Introduction
I only recently discovered the fundamental connection between the C and R languages. It was during a Bay Area useR Group meeting, where presenter J.J. Allaire shared two points to motivate his talk on Rcpp. The first explained just how much of modern R really is C and C++. For illustration, he used the librestats language composition analysis of Core R, which might not have been so interesting if it did not extend to R's contributed packages. Allaire's second point emphasized R's roots as an interactive mechanism for calling code from compiled languages like C and Fortran (which you can also hear from S inventor John Chambers). While I didn't understand all of the finer points at the time, I never thought of R in the same way again.
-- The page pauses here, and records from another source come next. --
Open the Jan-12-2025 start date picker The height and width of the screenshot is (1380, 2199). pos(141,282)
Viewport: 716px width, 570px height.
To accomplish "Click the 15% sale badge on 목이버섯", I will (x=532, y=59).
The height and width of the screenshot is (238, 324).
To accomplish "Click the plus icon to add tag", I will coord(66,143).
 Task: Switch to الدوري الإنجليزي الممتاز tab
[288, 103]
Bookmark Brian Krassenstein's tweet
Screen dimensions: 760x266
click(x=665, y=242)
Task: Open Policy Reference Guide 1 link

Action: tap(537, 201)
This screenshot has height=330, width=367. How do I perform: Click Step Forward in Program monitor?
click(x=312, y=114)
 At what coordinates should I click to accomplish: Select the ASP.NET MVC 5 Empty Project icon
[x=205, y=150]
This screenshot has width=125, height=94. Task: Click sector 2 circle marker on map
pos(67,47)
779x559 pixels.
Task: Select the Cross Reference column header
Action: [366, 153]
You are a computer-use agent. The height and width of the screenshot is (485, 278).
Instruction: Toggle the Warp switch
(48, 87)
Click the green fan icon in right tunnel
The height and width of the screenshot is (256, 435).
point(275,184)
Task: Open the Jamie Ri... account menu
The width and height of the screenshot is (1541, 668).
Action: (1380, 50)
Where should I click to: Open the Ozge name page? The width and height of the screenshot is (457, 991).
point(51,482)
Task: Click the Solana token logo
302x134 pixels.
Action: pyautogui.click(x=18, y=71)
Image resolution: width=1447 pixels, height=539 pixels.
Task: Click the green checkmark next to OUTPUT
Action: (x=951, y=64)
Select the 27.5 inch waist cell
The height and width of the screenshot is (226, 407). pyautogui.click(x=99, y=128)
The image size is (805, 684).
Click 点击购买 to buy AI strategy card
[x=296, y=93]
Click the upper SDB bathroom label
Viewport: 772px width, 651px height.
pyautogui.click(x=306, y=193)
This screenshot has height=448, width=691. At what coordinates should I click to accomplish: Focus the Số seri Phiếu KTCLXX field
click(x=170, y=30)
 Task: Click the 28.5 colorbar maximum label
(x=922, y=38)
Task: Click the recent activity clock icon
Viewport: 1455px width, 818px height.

Wanting to learn more about this connection between languages, I dug into the C calling paradigms of R. My own lack of experience was mitigated by adopting a tremendously limited scope: the function f(x)= 2x. In the course of its implementation, I received advice from respected voices, each highlighting important points about the alternatives. In this article, I'll share what I learned as concisely as possible. So if you have a passing familiarity with C and an interest in R, grab a cup of coffee, pop open a terminal, and prepare to explore .C, .Call, and Rcpp's sourceCpp.
The big three
The .C function interface
Of R's native functions, the .C interface is the simplest but also the most limited way to call C from R. Inside a running R session, the .C interface allows objects to be directly accessed in an R session's active memory. Thus, to write a compatible C function, all arguments must be pointers. No matter the nature of your function's return value, it too must be handled using pointers. The C function you will write is effectively a subroutine.Our function f(x)= 2x, implemented as double_me in the file doubler.c, is shown below.
void double_me(int* x) { // Doubles the value at the memory location pointed to by x *x = *x + *x; }To compile the C code, run the following line at your terminal:
$ R CMD SHLIB doubler.cIn an R interactive session, run:
dyn.load("doubler.so") .C("double_me", x = as.integer(5))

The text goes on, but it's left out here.